What you need to do
Look through the listing below and write out exactly the lines from the line with "声屏障 (272, 339)" to the line with "下一条 (43, 1436)", both included, and no others.

---- Given data

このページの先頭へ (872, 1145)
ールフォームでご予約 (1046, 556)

--------
---- Given data

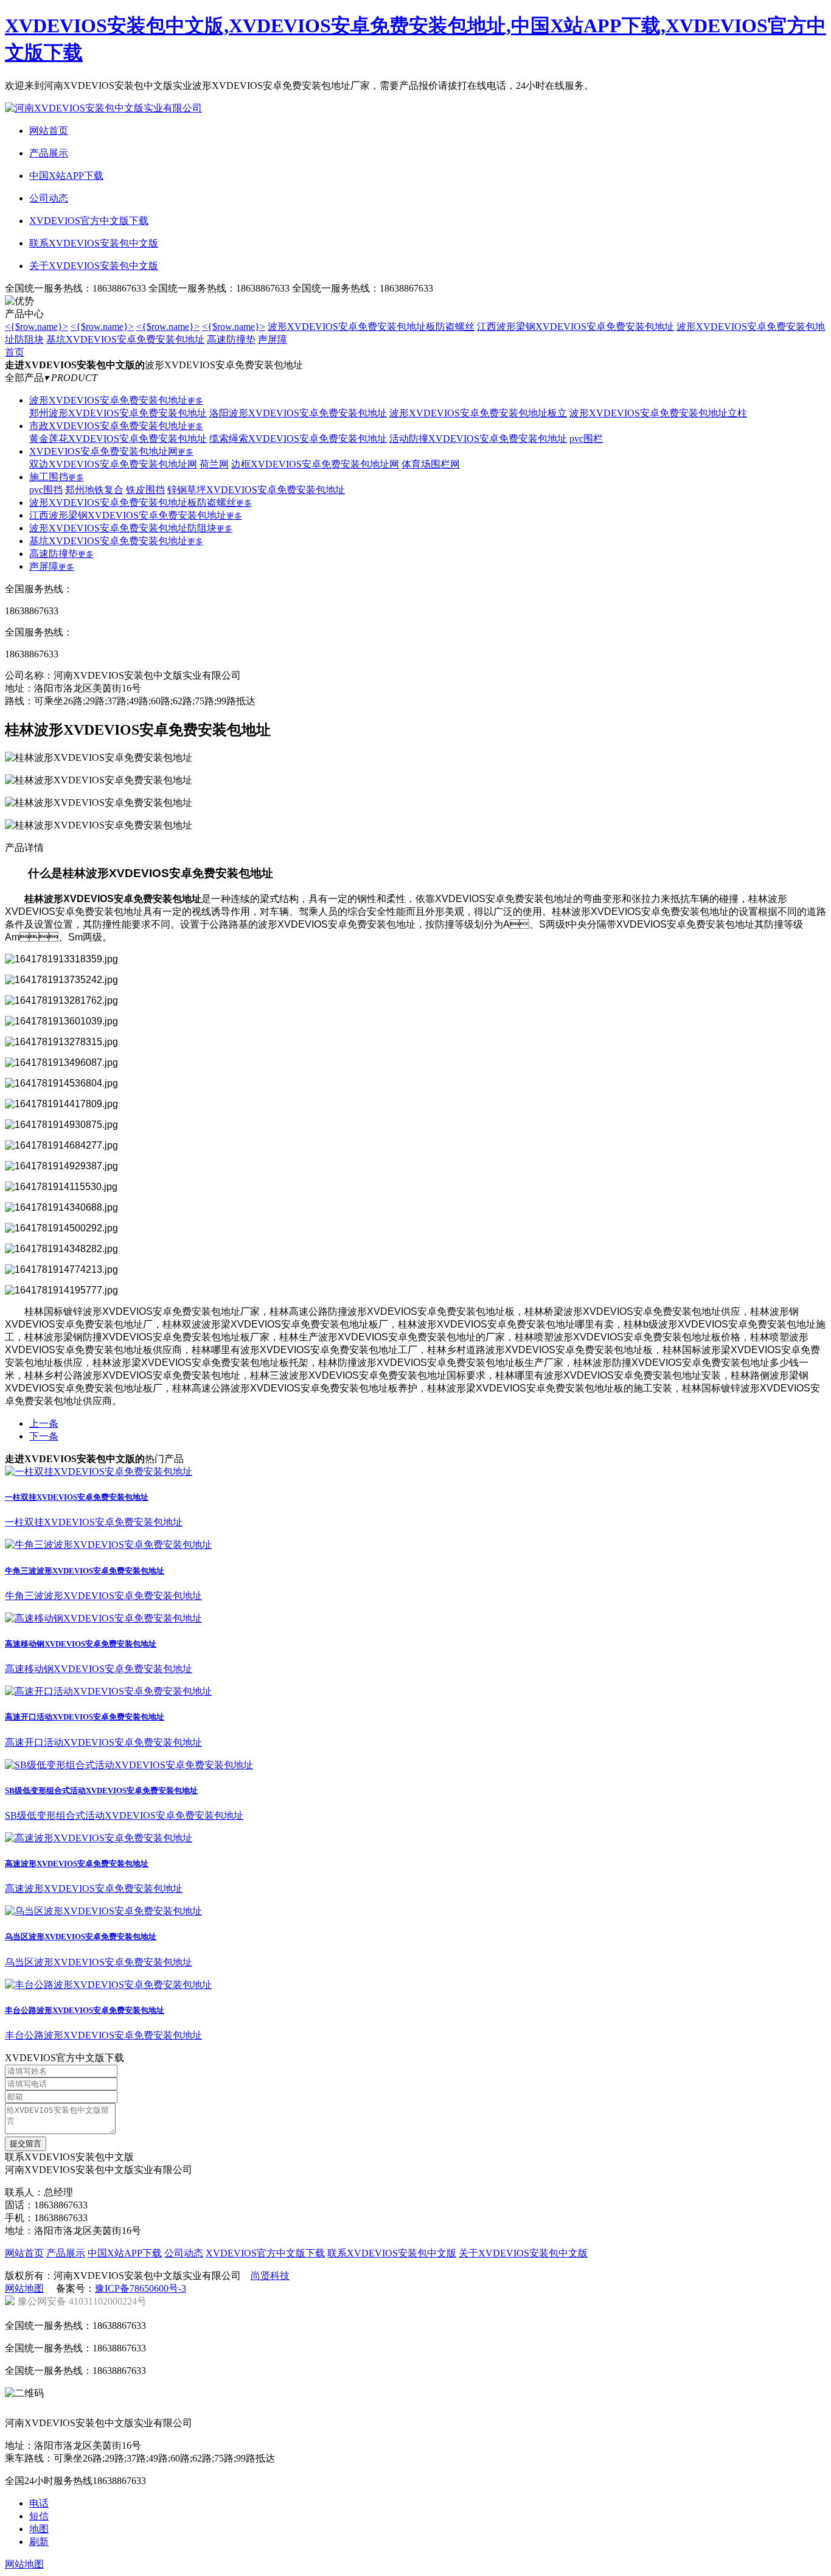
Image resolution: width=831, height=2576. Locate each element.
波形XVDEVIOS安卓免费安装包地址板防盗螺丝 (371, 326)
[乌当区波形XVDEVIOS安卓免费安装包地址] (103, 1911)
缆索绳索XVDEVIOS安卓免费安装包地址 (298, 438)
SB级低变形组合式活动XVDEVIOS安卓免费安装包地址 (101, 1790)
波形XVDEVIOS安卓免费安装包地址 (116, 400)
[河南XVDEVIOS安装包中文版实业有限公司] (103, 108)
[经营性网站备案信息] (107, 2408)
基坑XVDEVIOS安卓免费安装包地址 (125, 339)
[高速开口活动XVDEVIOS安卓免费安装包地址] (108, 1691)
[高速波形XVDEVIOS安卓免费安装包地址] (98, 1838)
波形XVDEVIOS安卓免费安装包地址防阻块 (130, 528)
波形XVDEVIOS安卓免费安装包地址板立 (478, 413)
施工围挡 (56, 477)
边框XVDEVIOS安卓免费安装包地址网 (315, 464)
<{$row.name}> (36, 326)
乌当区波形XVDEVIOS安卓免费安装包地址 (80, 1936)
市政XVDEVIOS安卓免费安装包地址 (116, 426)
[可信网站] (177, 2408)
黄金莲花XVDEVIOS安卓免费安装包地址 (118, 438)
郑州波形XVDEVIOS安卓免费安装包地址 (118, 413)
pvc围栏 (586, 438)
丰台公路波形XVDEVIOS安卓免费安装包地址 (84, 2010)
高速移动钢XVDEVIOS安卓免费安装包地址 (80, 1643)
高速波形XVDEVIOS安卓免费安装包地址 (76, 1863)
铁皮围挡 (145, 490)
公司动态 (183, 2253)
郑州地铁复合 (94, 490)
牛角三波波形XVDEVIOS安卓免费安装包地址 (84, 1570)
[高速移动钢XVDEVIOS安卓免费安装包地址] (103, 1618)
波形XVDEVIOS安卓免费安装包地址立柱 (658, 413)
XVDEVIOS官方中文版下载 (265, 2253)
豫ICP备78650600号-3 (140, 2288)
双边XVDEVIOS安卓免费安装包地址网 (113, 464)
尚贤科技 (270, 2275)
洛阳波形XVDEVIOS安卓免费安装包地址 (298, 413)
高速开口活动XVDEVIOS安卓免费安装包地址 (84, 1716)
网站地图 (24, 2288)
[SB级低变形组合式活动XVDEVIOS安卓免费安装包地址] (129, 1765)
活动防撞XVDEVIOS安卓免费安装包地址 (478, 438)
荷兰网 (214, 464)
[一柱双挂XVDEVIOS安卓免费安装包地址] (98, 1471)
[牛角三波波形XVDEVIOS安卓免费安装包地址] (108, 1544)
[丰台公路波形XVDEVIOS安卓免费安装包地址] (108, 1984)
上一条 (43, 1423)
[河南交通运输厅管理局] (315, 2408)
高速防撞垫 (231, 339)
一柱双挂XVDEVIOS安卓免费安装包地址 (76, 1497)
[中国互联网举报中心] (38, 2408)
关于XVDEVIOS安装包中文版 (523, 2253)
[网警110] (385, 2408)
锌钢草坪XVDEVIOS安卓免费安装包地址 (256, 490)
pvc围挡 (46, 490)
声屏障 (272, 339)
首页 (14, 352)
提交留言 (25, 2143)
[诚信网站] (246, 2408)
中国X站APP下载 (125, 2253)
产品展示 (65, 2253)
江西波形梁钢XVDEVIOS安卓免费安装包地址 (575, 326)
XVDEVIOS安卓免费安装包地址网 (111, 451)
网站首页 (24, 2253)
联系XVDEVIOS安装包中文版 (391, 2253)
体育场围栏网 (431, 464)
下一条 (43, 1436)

--------

Result of this task
声屏障 (272, 339)
首页 (14, 352)
提交留言 (25, 2143)
[诚信网站] (246, 2408)
中国X站APP下载 (125, 2253)
产品展示 (65, 2253)
江西波形梁钢XVDEVIOS安卓免费安装包地址 (575, 326)
XVDEVIOS安卓免费安装包地址网 (111, 451)
网站首页 (24, 2253)
联系XVDEVIOS安装包中文版 (391, 2253)
体育场围栏网 (431, 464)
下一条 (43, 1436)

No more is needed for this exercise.